═══ SUPPLIED MATERIAL ═══
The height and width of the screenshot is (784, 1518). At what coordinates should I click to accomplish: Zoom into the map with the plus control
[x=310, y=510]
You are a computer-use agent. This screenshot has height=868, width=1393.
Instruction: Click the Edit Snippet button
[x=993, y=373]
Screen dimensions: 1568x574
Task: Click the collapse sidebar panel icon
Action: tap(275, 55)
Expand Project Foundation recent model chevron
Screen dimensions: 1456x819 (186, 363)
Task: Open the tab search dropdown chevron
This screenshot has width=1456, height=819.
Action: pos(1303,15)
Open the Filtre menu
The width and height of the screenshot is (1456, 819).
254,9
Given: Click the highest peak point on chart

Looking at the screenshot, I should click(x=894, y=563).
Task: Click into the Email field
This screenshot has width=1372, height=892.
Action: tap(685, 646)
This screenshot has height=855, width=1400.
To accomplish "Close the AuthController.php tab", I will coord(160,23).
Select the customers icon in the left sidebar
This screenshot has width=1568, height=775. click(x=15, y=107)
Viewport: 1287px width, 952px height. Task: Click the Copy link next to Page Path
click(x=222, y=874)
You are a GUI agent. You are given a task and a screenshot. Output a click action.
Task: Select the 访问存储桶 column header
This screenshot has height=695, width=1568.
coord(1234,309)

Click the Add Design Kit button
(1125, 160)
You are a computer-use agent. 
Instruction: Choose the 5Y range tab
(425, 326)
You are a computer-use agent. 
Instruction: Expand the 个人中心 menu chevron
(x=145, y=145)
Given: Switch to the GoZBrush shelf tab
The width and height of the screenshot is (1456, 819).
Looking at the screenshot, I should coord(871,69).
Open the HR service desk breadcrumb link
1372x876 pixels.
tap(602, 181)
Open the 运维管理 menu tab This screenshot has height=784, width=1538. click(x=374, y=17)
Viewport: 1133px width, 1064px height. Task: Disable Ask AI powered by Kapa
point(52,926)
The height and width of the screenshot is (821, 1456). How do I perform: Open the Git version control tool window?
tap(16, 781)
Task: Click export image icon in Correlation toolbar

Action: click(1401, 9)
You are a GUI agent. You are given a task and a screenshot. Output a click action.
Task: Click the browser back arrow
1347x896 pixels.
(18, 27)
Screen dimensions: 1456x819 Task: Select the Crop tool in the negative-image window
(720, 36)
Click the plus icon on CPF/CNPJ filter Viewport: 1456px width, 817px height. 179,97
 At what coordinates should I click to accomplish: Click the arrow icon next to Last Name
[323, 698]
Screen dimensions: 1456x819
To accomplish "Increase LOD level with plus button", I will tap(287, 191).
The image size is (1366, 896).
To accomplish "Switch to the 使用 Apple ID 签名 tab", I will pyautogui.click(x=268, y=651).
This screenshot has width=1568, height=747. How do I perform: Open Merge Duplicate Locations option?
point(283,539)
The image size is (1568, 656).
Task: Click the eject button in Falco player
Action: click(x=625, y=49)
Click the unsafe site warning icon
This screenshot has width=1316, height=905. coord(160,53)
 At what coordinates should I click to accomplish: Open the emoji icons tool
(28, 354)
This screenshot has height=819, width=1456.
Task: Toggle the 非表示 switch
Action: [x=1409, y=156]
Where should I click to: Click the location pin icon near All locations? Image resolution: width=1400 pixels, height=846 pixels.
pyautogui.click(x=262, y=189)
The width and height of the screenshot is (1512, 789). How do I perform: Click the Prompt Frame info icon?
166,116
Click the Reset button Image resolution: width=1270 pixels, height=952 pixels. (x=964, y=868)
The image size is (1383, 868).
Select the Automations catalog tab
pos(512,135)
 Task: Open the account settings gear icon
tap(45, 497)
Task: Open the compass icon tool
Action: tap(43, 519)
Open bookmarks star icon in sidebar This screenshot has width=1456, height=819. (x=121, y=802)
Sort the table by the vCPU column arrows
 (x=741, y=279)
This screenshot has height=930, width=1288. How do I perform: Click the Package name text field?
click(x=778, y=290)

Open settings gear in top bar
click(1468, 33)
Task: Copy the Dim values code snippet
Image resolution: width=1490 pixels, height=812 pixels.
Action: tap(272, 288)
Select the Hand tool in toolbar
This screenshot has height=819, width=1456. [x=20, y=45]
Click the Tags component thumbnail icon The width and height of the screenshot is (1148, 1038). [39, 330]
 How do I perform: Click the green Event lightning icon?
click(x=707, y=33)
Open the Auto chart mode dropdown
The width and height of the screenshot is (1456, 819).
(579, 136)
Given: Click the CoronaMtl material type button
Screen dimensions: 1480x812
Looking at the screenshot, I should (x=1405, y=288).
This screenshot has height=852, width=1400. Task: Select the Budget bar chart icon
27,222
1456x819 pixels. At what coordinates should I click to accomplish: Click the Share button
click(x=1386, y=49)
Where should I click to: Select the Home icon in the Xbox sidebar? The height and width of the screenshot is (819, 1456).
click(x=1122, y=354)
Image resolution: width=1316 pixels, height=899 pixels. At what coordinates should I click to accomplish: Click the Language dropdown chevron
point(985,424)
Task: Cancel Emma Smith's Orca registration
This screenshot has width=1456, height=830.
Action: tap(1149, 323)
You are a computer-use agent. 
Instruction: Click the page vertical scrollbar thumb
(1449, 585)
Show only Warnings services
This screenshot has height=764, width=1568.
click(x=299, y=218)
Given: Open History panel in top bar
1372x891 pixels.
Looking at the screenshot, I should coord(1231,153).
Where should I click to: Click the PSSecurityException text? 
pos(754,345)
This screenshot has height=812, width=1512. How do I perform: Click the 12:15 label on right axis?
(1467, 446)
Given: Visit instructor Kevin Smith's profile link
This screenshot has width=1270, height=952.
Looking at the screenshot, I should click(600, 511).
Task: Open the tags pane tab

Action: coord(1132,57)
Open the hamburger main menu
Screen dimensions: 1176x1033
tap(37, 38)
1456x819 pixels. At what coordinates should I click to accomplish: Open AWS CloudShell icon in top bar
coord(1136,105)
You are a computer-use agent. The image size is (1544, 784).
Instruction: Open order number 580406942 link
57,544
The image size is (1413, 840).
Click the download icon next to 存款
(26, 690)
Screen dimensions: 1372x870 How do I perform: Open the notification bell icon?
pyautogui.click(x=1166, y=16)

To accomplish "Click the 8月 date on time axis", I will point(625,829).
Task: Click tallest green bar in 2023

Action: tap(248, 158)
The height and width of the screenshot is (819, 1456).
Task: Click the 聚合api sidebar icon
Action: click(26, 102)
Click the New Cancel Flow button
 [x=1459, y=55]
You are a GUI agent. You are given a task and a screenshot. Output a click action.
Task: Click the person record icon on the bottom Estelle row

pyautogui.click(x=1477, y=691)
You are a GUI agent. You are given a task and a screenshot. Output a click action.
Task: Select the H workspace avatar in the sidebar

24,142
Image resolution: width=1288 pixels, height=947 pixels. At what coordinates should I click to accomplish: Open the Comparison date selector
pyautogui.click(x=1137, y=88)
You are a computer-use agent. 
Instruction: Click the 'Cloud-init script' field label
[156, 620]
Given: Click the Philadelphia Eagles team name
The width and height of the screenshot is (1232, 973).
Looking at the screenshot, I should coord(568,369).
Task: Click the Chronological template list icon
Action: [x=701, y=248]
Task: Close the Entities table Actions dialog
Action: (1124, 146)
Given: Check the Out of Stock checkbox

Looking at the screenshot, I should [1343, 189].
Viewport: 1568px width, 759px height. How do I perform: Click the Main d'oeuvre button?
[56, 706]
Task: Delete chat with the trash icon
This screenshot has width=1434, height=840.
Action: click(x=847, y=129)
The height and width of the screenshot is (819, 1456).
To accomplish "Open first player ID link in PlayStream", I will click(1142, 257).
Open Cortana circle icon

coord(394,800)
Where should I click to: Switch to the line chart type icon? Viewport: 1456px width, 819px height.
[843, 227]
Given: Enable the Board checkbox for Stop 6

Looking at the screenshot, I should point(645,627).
═══
**YOUR ASSIGNMENT:**
Pull out every line of the entries that includes the word "Smith".

**WRITTEN RESPONSE:**
Task: Cancel Emma Smith's Orca registration
Given: Visit instructor Kevin Smith's profile link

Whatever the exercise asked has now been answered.